Federal judges to weigh in on Duke Lacrosse case

September 18, 2012 1:40:13 PM PDT
Fallout from the notorious Duke Lacrosse case played out in a federal courtroom in Virginia Tuesday.

Attorneys for the City of Durham are trying to convince a three-judge panel at the U.S. Fourth Circuit Court of Appeals in Richmond to toss out three pending lawsuits stemming from the Duke Lacrosse case.

The case began in 2006, when Crystal Mangum, a hired exotic dancer, accused Duke Lacrosse players David Evans, Collin Finnerty and Reade Seligmann of rape at a team party.

The players were later indicted, but in 2007 North Carolina Attorney General Roy Cooper -- whose office had taken over the case from former District Attorney Mike Nifong -- announced that all charges would be dropped and declared the players innocent victims of a “tragic rush to accuse.”

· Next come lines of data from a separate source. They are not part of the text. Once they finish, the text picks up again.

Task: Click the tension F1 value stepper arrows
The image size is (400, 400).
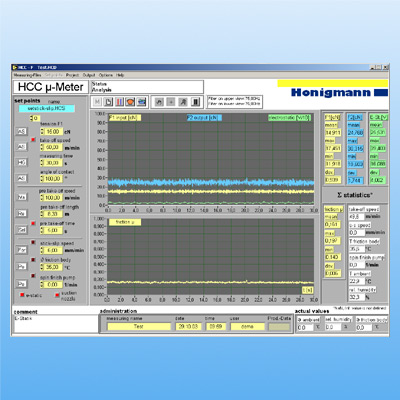Action: click(42, 132)
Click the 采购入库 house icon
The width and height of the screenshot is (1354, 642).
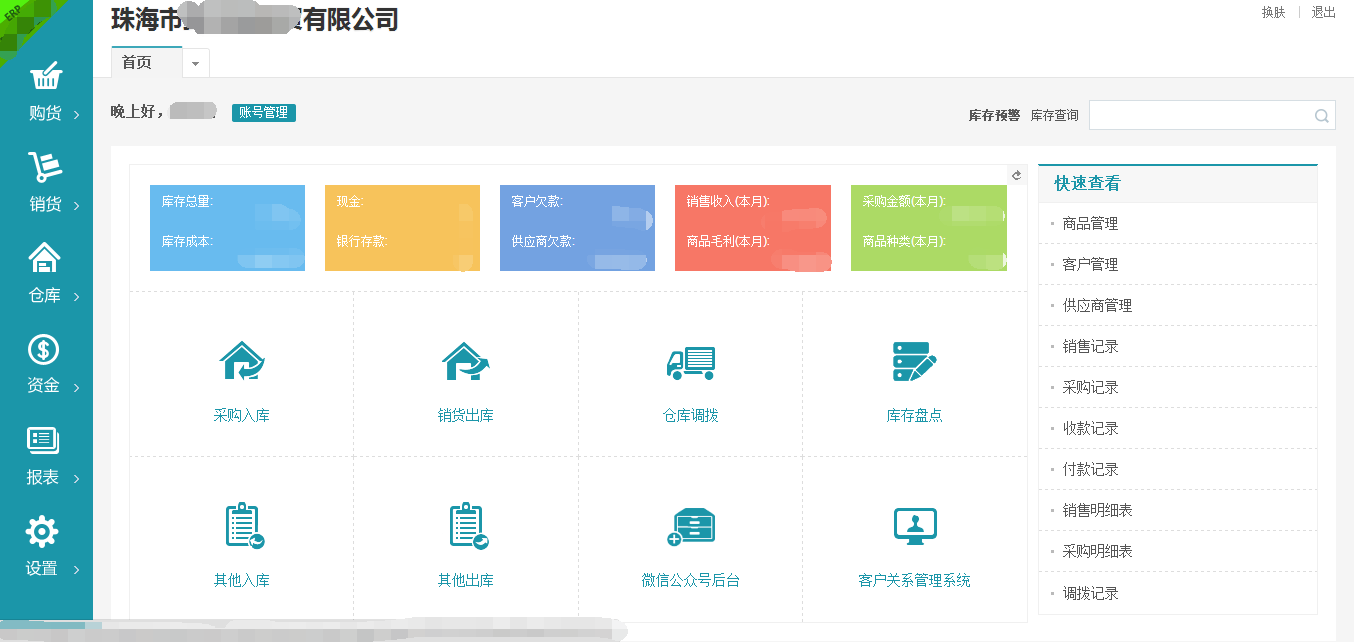point(241,362)
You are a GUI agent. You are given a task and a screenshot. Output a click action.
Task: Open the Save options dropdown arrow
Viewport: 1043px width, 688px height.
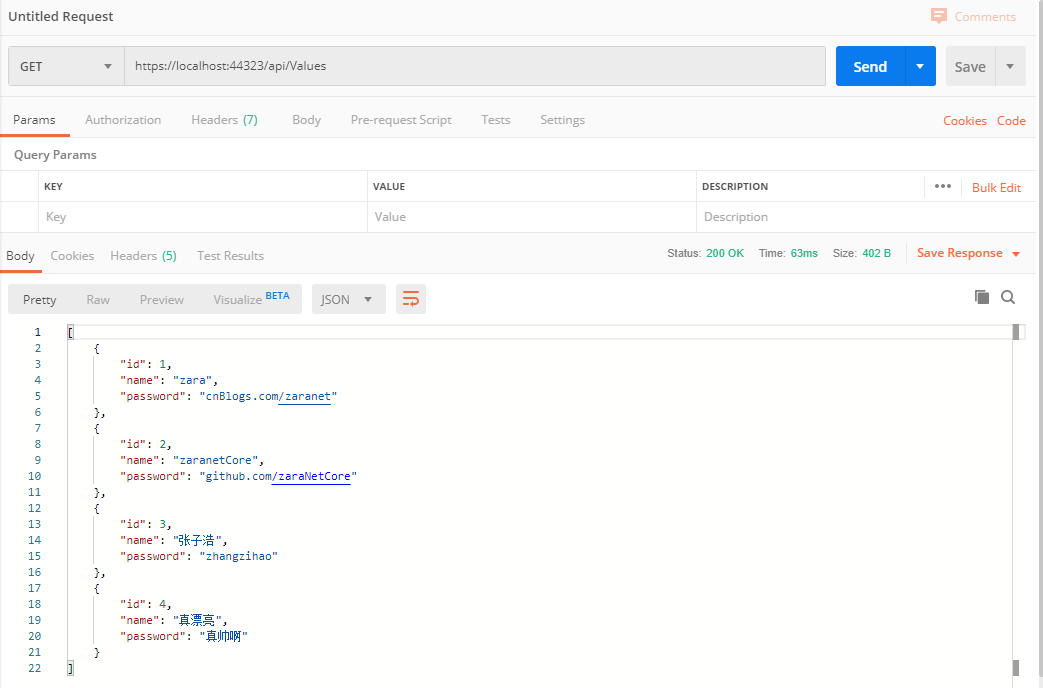coord(1010,67)
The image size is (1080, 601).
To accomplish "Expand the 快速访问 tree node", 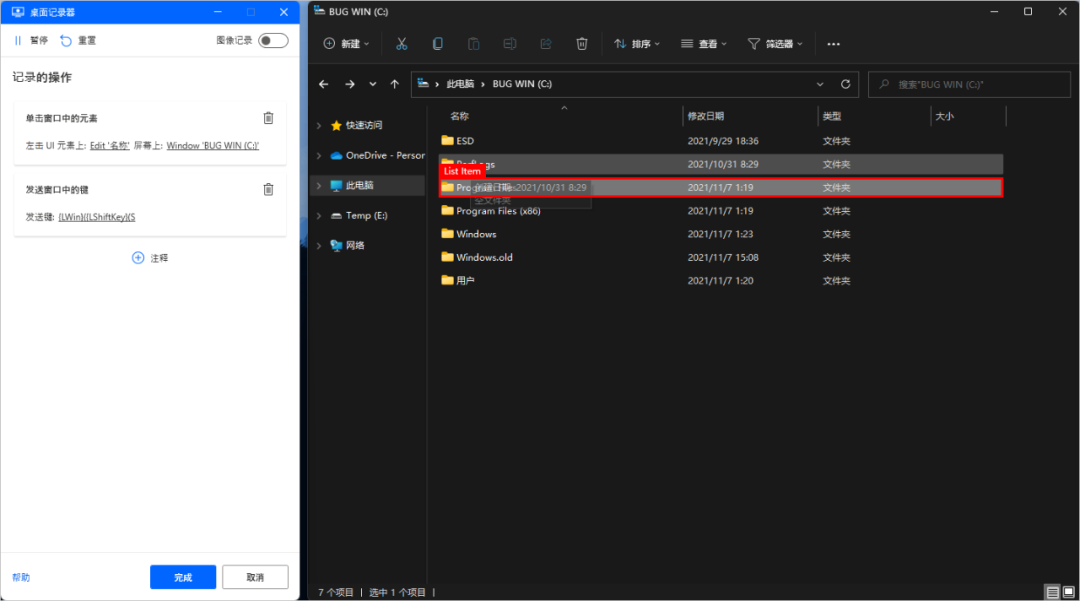I will (x=319, y=126).
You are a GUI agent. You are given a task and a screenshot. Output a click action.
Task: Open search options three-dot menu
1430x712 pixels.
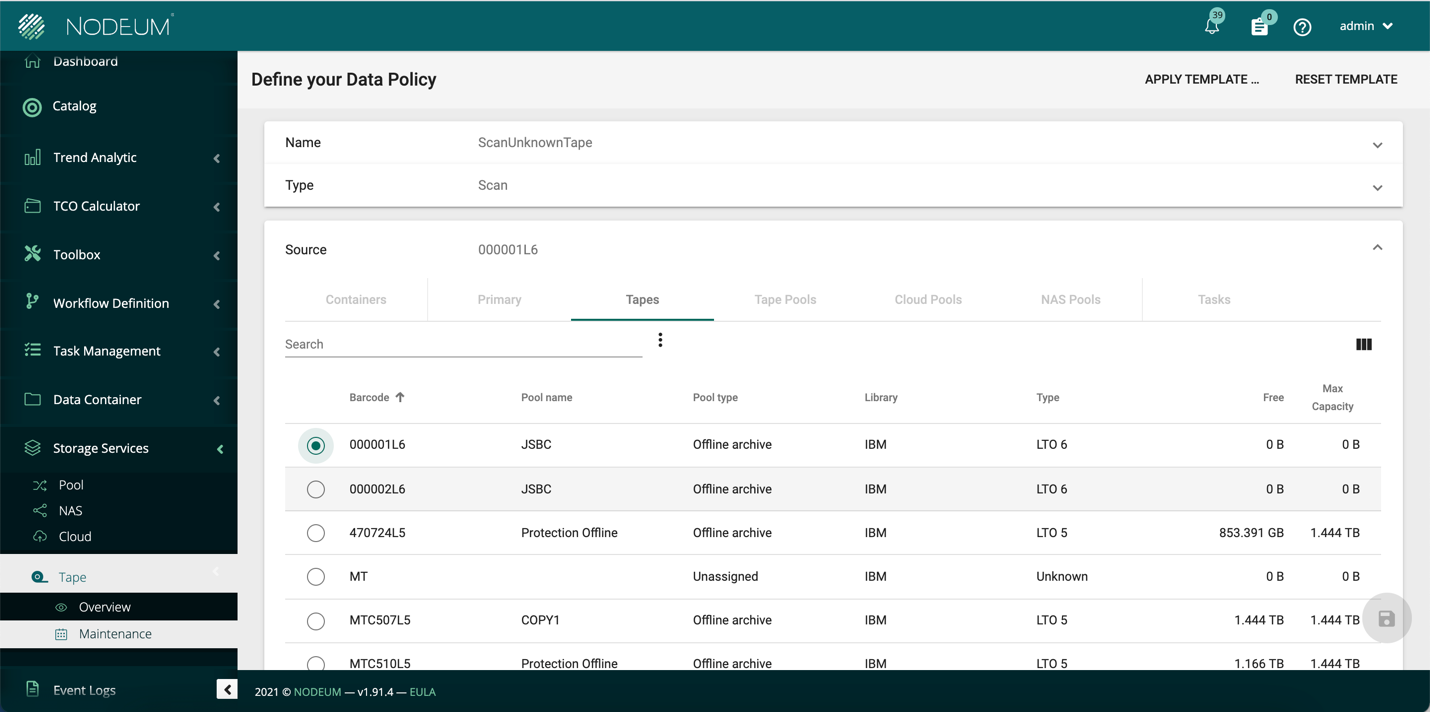click(660, 341)
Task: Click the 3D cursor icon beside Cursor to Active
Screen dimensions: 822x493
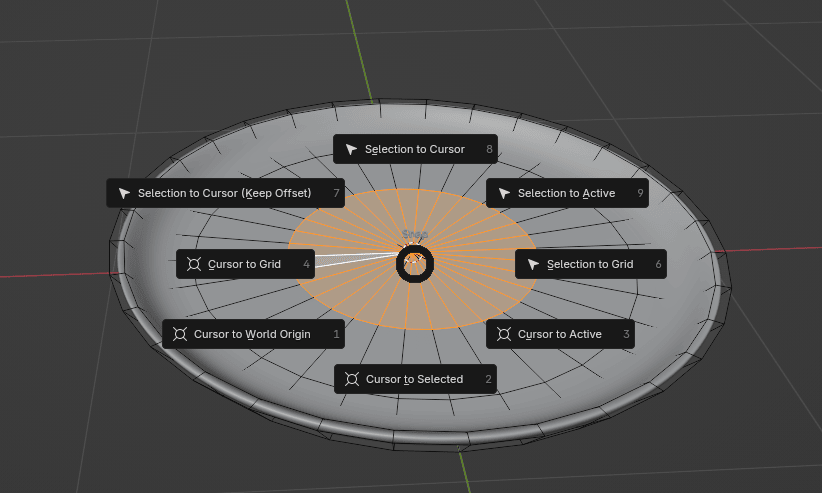Action: [x=504, y=334]

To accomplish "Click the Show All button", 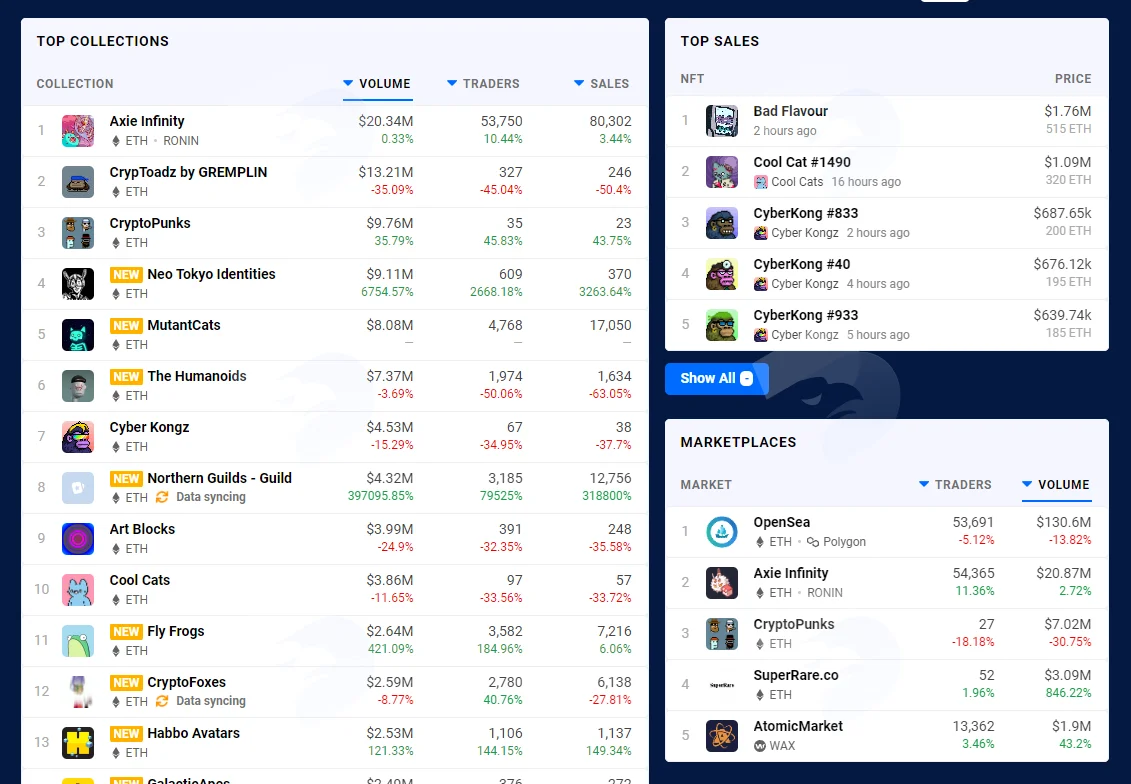I will [x=717, y=379].
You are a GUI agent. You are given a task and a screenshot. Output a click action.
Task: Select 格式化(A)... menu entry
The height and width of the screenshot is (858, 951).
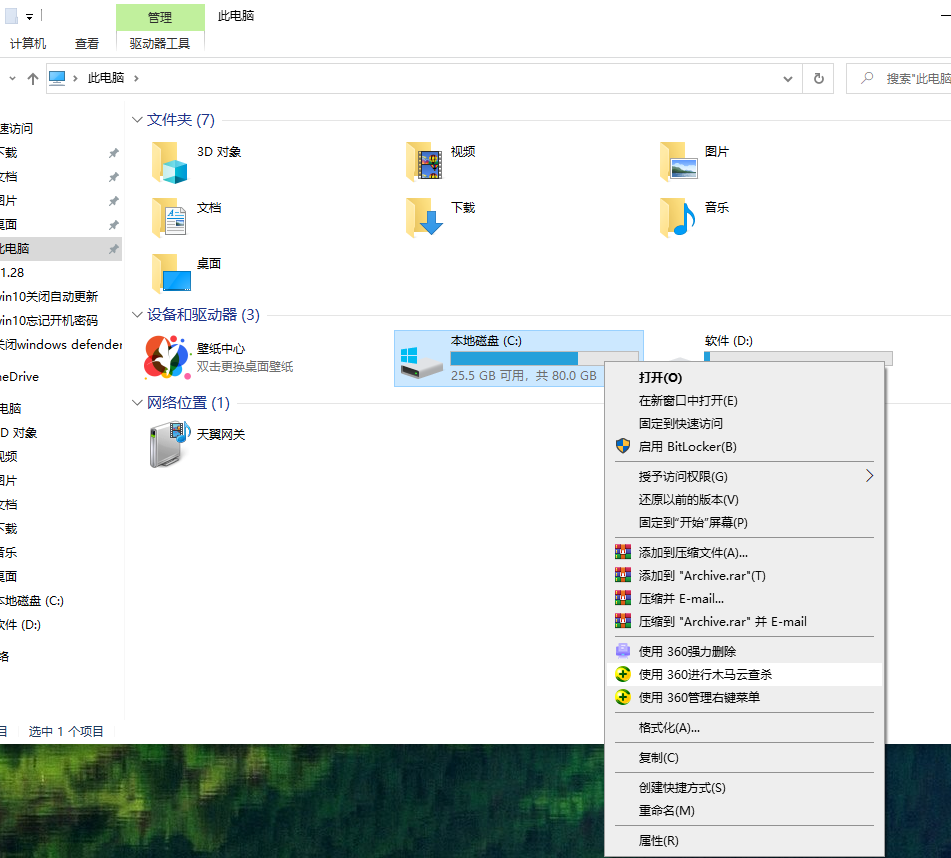pyautogui.click(x=669, y=727)

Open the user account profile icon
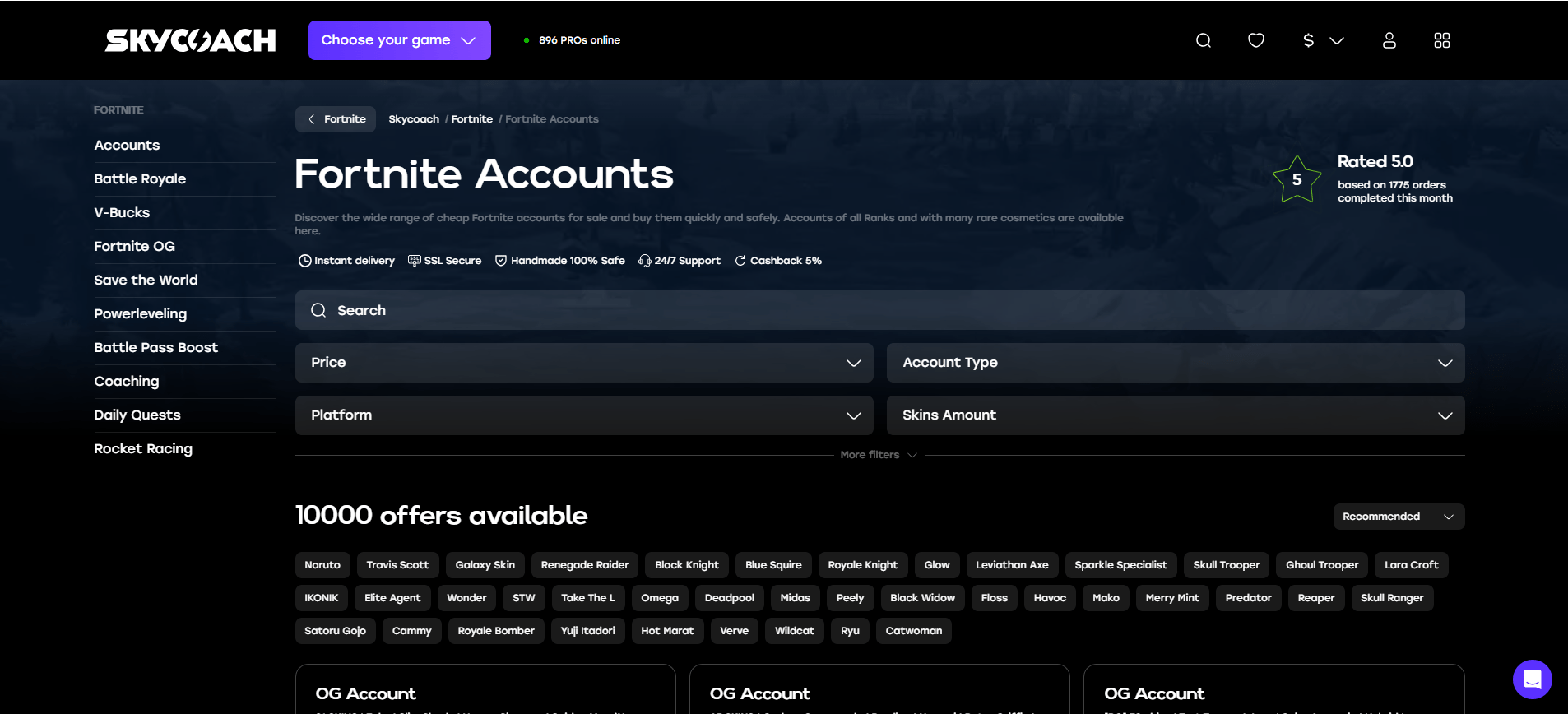point(1389,40)
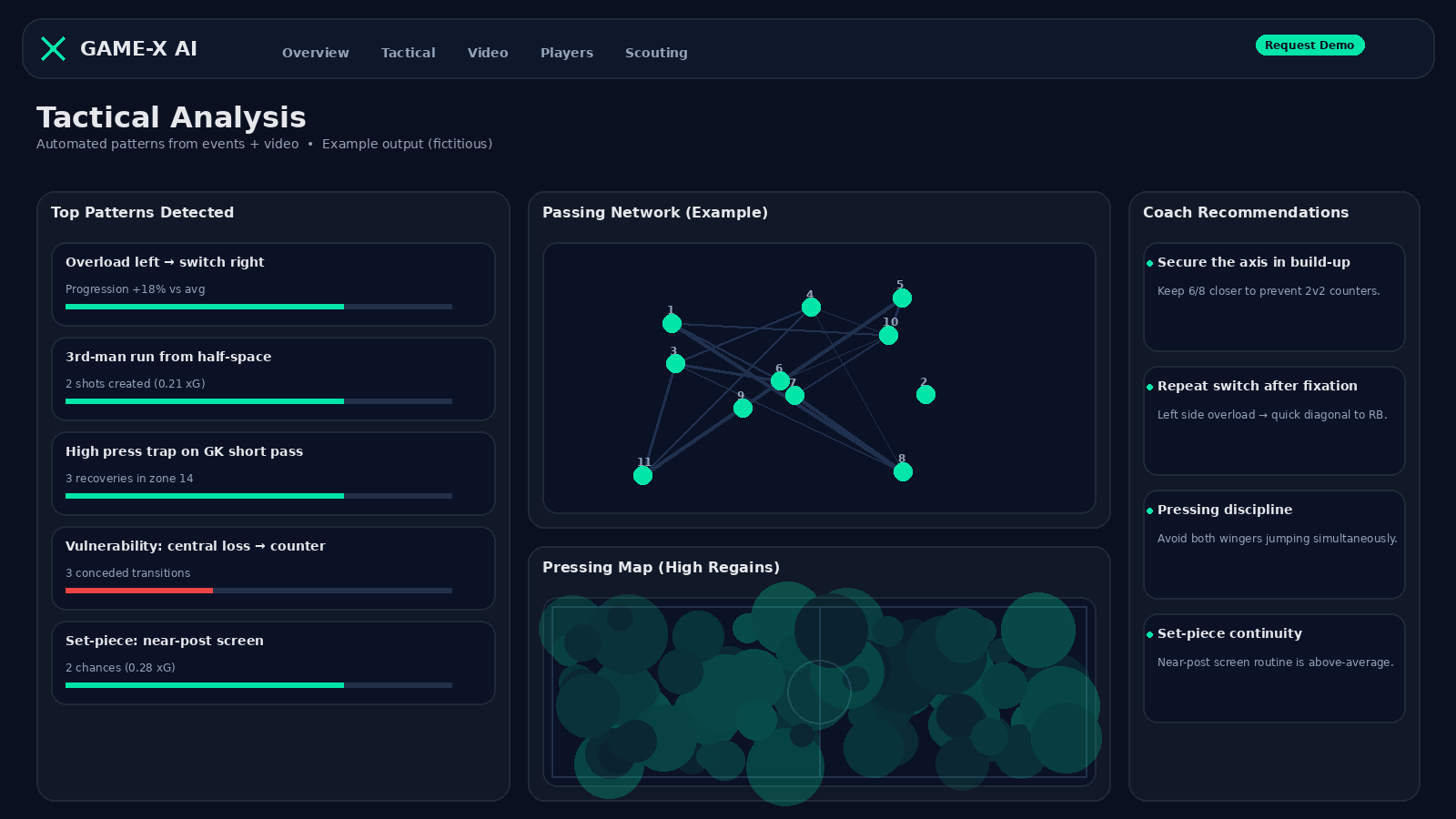Open the Overload left switch right pattern

273,284
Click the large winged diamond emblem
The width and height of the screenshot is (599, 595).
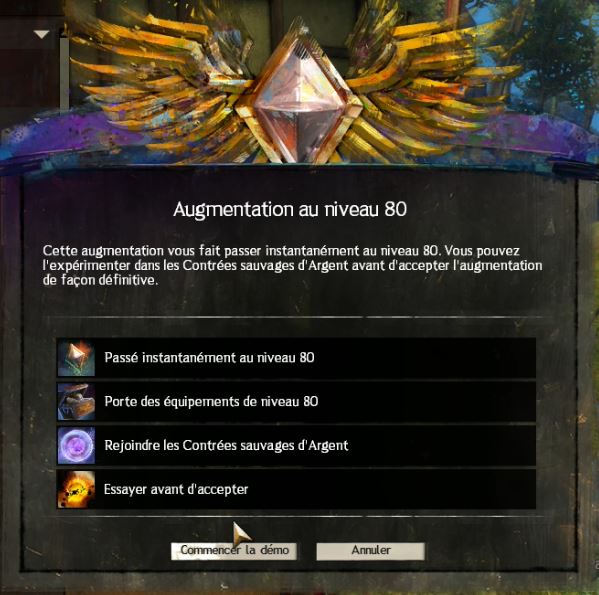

Lawsuits were later filed accusing the City of Durham, its police department, Nifong and a DNA lab of hiding evidence and fabricating a false case against the three players, violating their civil rights.

Recently, a federal judge in the U.S. Middle District of North Carolina decided that the pending lawsuits --filed by the three indicted players as well as players who were not charged -- could proceed with some changes.

Attorneys for the City of Durham are hoping the federal appellate court will disagree, overturning the ruling on the grounds of immunity.

The City has already spent as much as $5 million of insurance coverage money defending itself. Should Durham reach its insurance limit, they may need to use tax payer money.

It could take weeks before the three-judge panel makes a final decision.